The phase II data, announced at the 32nd Annual San Antonio Breast Cancer Symposium in 2009 showed that 33% of patients on T-DM1 had an objective response. These patients had previously received a staggering average of seven therapies, including chemotherapy, trastuzumab, and lapatinib. Roche had submitted an accelerated approval Biologics License Application based on these phase II data but the FDA rejected the application back in 2010, requesting data from the large-scale phase III EMILIA trial.

The Trial Results

Patients who received T-DM1 had a median 9.6 months before their disease progressed compared to 6.4 months for those in the standard therapy arm-a difference of 3.2 months that was statistically significant (P < .0001).

After 2 years, 65.4% of patients treated with T-DM1 were still alive compared to 47.5% on the capecitabine-plus-lapatinib treatment. This difference has not met the EMILIA trial’s predetermined survival threshold. A second analysis is planned for later this year. Patients who had a response were on therapy for a median of 12.6 months for T-DM1 and 6.5 months for the capecitabine-plus-lapatinib combination.

T-DM1 was well tolerated and no unexpected toxicities were reported. Common high-grade toxicities for patients taking T-DM1 included thrombocytopenia (12.9% of T-DM1 patients compared to 0.2% of the standard therapy arm patients) and elevation in liver function test. Both toxicities were resolved when patients temporarily stopped taking the medication. Overall, dose reductions where higher for patients taking capecitabine and lapatinib compared to those taking T-DMI1 (53.4%, 27.3%, and 16.3%, respectively).

T-DM1 is also being studied in a treatment-nave HER2-positive breast cancer patient population. The three-arm trial is comparing T-DM1 in combination with pertuzumab, another HER-targeted antibody, T-DM1 alone, or trastuzumab with a taxane-based chemotherapy. The 1,000-patient trial is scheduled to read out in a few years. Pertuzumab is seen as a complimentary therapy to trastuzumab, which blocks the function of HER2. Pertuzumab is a HER2 dimerisation inhibitor that prevents intracellular HER2 signaling.

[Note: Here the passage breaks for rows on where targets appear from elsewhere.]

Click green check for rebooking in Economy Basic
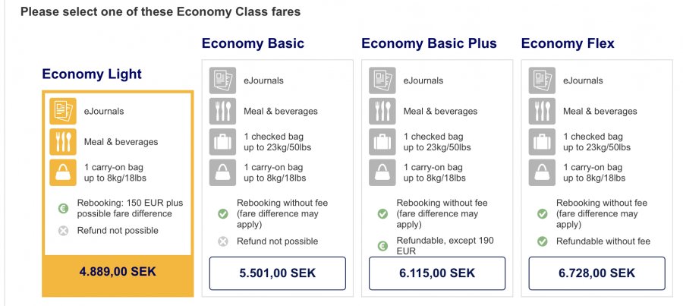tap(223, 214)
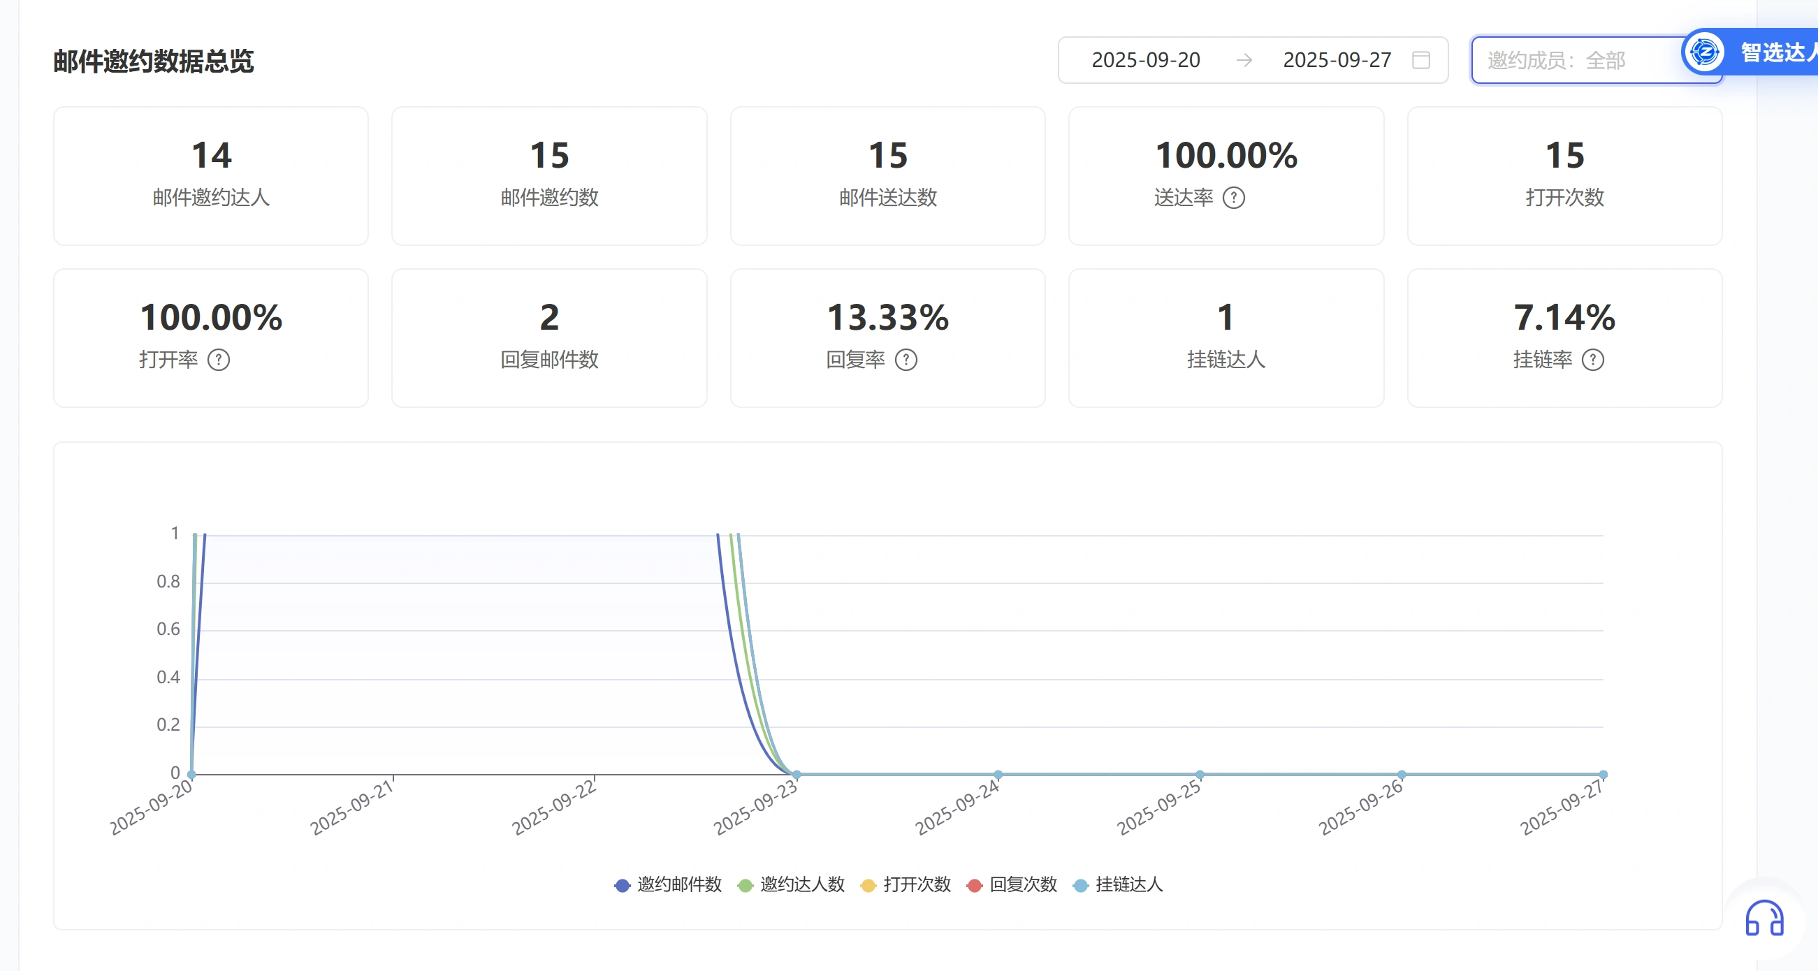Open the calendar icon in date range
Screen dimensions: 1818x971
(1421, 60)
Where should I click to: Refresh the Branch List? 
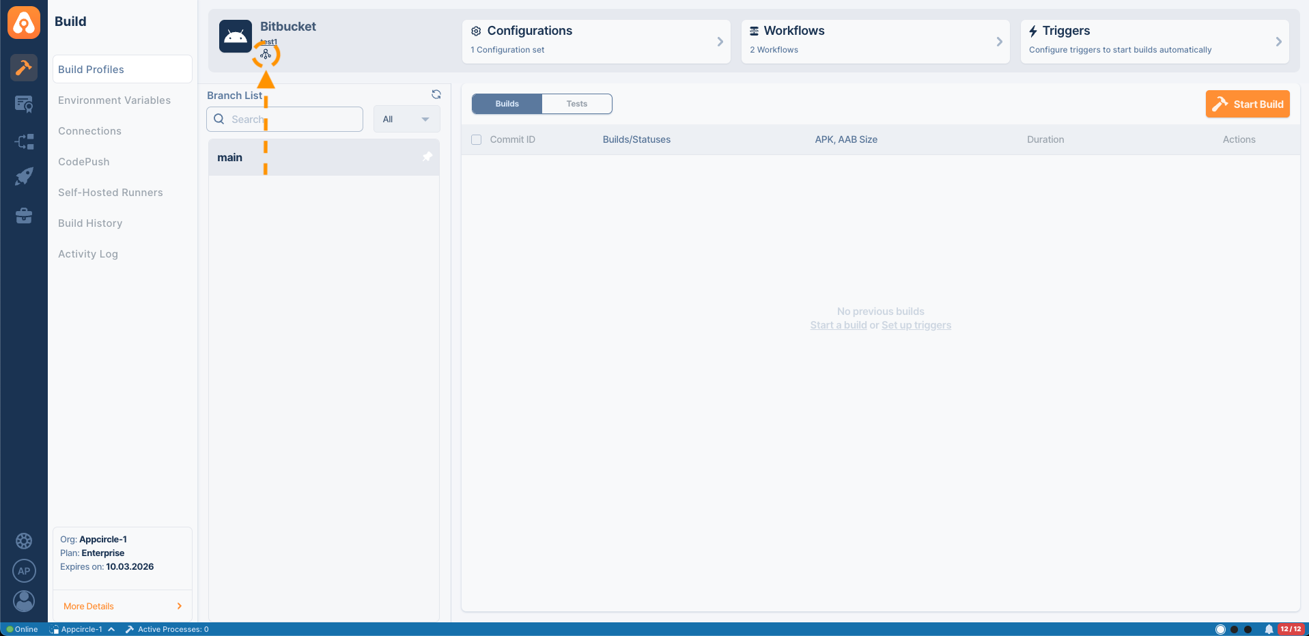click(x=436, y=94)
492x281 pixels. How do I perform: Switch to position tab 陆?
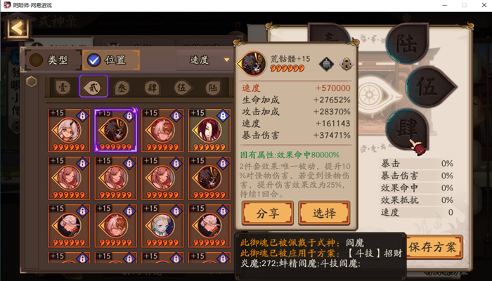point(213,88)
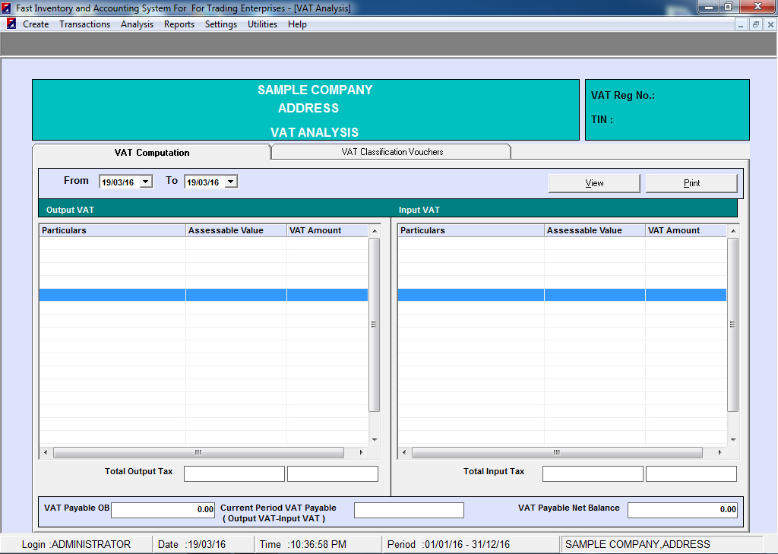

“It will be of interest to combine T-DM1 with lapatinib or pertuzumab [in the neoadjuvant setting],” commented C. Kent Osborne, director of the breast center at the Baylor College of Medicine in Houston, Texas. “I favor lapatinib plus T-DM1 because [laboratory data] and early studies in the clinic suggest that [this combination] is better. Some patients, if they can be identified, may not need chemotherapy,” Osborne added. “However, this requires further study.”